Experimental program
Comparison scheme
Effect test

Embodiment 1

[0837] Embodiment 1: synthetic 6-(2-chloro-4-[1,3,4] oxadiazol-2-yl-phenyl)-8-ethyl-2-[4-(4-methyl-piper Azin-1-yl)-phenylamino]-8H-pyrido[2,3-d]pyrimidin-7-one (8)

[0838] Preparation of intermediate compounds :

[0839] Intermediate 1: Synthesis of 6-bromo-8-ethyl-2-(methylthio)pyrido[2,3-d]pyrimidin-7(8H)-one (3).

[0840]

[0841] Step 1: Synthesis of 6-bromo-2-(methylthio)pyrido[2,3-d]pyrimidin-7(8H)-one (2)

[0842] Dissolve 2-(methylthio)pyrido[2,3-d]pyrimidin-7(8H)-one (1, 1.00 g, 5.18 mmol) in anhydrous dimethylformamide (25 mL) at room temperature To a solution of N-bromosuccinimide (0.99 g, 5.59 mmol) was added portionwise, and the reaction mixture was stirred for 18 hours. The mixture was concentrated and the solid was triturated with hot water (1 x 20 mL), filtered and washed with isopropanol to give the title compound as a pale yellow solid (0.68 g, 2.50 mmol, 48%). ESMS m / z272(M+H) + ; 1 H NMR (400MHz, DMSO-d 6 ) δppm 12.88 (broad singlet, 1H), 8.84...

Embodiment 2

[0857] Embodiment 2: synthetic 6-[2-chloro-4-(thiophen-2-yl) phenyl]-8-ethyl-2-(4-(4-methylpiperazin-1-yl) phenylamino ) pyrido[2,3-d]pyrimidin-7(8H)-one (13)

[0858]

[0859] Preparation of intermediate compounds :

[0860] Intermediate 2: Synthesis of ethyl 4-bromo-2-chlorophenylacetate (19)

[0861]

[0862] Step 1: Synthesis of (4-bromo-2-chlorophenyl)methanol (15)

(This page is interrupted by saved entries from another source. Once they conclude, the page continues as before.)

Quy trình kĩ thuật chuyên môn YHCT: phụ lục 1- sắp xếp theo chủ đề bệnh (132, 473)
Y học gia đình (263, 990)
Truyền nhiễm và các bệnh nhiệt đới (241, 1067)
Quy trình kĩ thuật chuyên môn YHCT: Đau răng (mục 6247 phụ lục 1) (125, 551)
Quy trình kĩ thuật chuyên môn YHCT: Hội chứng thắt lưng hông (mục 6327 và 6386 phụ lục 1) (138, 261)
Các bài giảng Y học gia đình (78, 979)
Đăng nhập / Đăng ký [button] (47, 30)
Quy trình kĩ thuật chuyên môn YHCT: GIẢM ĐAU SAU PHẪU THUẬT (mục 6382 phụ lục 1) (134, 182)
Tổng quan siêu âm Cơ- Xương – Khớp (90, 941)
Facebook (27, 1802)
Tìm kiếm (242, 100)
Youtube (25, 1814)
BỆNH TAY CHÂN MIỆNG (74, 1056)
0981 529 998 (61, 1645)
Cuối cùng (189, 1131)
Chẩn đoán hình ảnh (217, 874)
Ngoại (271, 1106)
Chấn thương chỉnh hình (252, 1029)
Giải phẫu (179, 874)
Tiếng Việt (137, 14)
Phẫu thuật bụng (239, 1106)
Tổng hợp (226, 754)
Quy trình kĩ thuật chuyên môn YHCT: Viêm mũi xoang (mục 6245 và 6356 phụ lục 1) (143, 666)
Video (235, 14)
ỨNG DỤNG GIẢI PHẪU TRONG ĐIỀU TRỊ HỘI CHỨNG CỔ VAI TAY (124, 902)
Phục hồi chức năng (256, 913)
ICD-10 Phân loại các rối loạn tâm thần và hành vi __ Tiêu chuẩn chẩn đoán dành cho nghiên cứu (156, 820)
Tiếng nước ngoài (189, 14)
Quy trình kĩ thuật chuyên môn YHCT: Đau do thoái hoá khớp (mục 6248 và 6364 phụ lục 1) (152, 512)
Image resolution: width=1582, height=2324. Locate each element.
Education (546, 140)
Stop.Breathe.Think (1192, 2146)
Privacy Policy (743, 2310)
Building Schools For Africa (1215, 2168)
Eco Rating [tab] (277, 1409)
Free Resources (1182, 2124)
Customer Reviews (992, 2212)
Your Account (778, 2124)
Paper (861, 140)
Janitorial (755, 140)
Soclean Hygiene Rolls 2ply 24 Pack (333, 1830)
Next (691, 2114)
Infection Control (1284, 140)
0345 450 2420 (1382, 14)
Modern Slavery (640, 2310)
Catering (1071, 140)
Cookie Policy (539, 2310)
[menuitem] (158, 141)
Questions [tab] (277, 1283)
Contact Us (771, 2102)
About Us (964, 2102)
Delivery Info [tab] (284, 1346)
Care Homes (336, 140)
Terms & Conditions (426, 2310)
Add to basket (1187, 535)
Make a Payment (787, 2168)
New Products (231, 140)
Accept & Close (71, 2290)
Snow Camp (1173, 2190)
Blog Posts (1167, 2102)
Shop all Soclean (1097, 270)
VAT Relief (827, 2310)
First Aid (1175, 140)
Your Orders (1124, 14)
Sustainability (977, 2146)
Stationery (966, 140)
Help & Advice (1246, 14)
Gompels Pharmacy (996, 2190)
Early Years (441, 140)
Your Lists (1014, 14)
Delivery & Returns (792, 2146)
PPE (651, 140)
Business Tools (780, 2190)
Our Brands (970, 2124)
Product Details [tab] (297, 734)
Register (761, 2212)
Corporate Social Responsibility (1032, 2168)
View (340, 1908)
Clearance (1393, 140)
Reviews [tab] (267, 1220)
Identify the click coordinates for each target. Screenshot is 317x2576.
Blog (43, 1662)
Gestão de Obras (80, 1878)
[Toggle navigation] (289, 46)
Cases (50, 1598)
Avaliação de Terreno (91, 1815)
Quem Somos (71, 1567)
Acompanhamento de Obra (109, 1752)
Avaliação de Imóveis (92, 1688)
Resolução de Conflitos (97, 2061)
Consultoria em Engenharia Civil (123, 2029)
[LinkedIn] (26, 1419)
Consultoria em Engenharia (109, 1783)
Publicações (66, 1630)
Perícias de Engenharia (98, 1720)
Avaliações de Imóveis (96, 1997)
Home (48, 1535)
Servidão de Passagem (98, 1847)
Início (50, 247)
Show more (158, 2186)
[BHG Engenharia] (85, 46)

[0863] 4-Bromo-2-chlorobenzoic acid (14, 92.0 g, 0.39 mol) was dissolved in anhydrous tetrahydrofuran (920 mL) and cooled to -15 °C. Isobutyryl choroformate (51.0 mL, 0.39 mol) was added followed by N-methylmorpholine (43.5 mL, 0.39 mol). The resulting mixture was stirred at -15°C for 10 minutes, cooled to -25°C and the precipitated N-methylmorpholine hydrochloride was filtered off. The filtrate was warmed to -5°C and a solution of sodium borohydride (22.19 g, 0.586 mol) in water (190 mL) was added dropwise to the mixture while keeping the temperature below 0°C. After stirring at 0 °C for 1 h, th...

Embodiment 3

[0886] The following compounds were prepared by the method of Example 2 using the appropriate aryl acetate in step 1 and aniline in step 3. Examples containing a secondary amino group on the aniline were synthesized with the appropriate Boc-protected aminoaniline and treated with hydrogen chloride in an organic solvent in the final step to yield the example compound, usually isolated as the hydrochloride salt come out. In this way, Example 3 is made with 2-[5-methyl-2-(N-tert-butoxycarbonylpiperidine)-1,3-thiazol-4-yl]acetic acid methyl ester and 4-(4- Methylpiperazino) aniline prepared. Example 4a and Example 4b were prepared from Example 3 by reductive methylation and treatment with acetic anhydride, respectively.

[0887]

[0888]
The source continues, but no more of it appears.